Que Francia, Reino Unido o España vayan a enviar tropas a Ucrania sin respaldo estadounidense es una fantasía que los propios líderes europeos no se creen. Por eso rehúyen dar números concretos, plazos precisos, o pactar mecanismos de activación automática.
La ambigüedad permite fingir resolución mientras se prepara la retirada.
Ucrania, entretanto, debe elegir entre dos males: aceptar un alto el fuego que legitimaría conquistas rusas, o continuar una guerra que Europa y América están fatigadas de financiar.
El gobierno de Zelenski ofrece salidas: zonas desmilitarizadas, referéndums para cualquier cesión territorial.
Pero son ofertas que no cambian el fondo. Sin restaurar las fronteras de 1991, sin conseguir garantías militares creíbles, sin romper la dependencia estratégica europea de Washington, Ucrania sale de esta guerra como un Estado amputado, cercado por un enemigo que conserva la iniciativa militar y la certeza de que Occidente no pagará el precio de una intervención decisiva.
La pregunta incómoda que Pedro Sánchez y Europa deben hacerse es si esta incoherencia es vicio o virtud. ¿Es la hipocresía en la aplicación selectiva del Derecho internacional un fracaso moral que debe confesarse, o una verdad fea pero necesaria que la política de grandes potencias exige?

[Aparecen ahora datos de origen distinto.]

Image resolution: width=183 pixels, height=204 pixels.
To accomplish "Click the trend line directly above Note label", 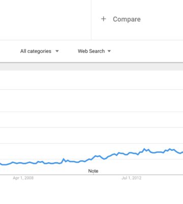I will tap(93, 158).
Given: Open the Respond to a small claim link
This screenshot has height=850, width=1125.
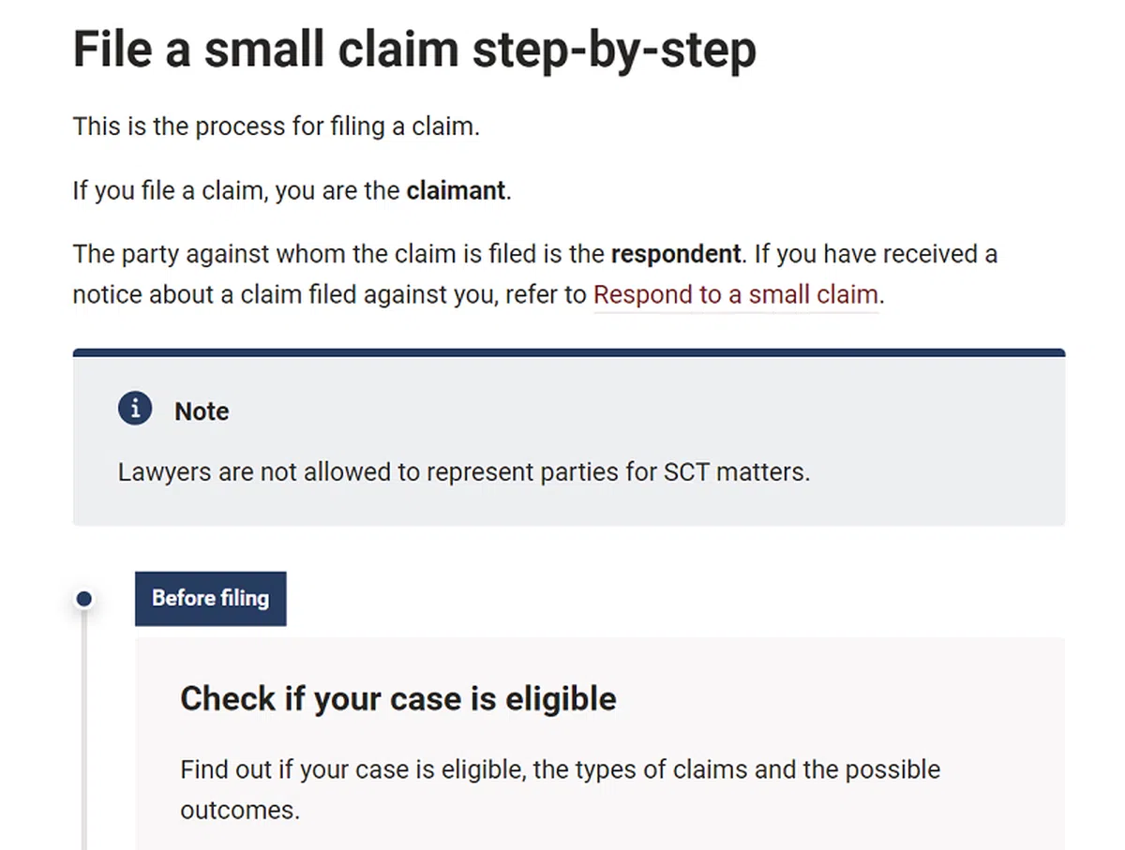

No hay respuesta cómoda. Pero silenciar la contradicción, como hace la cumbre de París, es peor. Es convertirse en cómplice de la erosión del orden internacional que Europa dice defender.
Sánchez está en su derecho de condenar a Trump. Pero debería explicar a los españoles por qué las tropas españolas garantizarían un acuerdo que, moralmente hablando, es mucho peor que el que critica en Venezuela.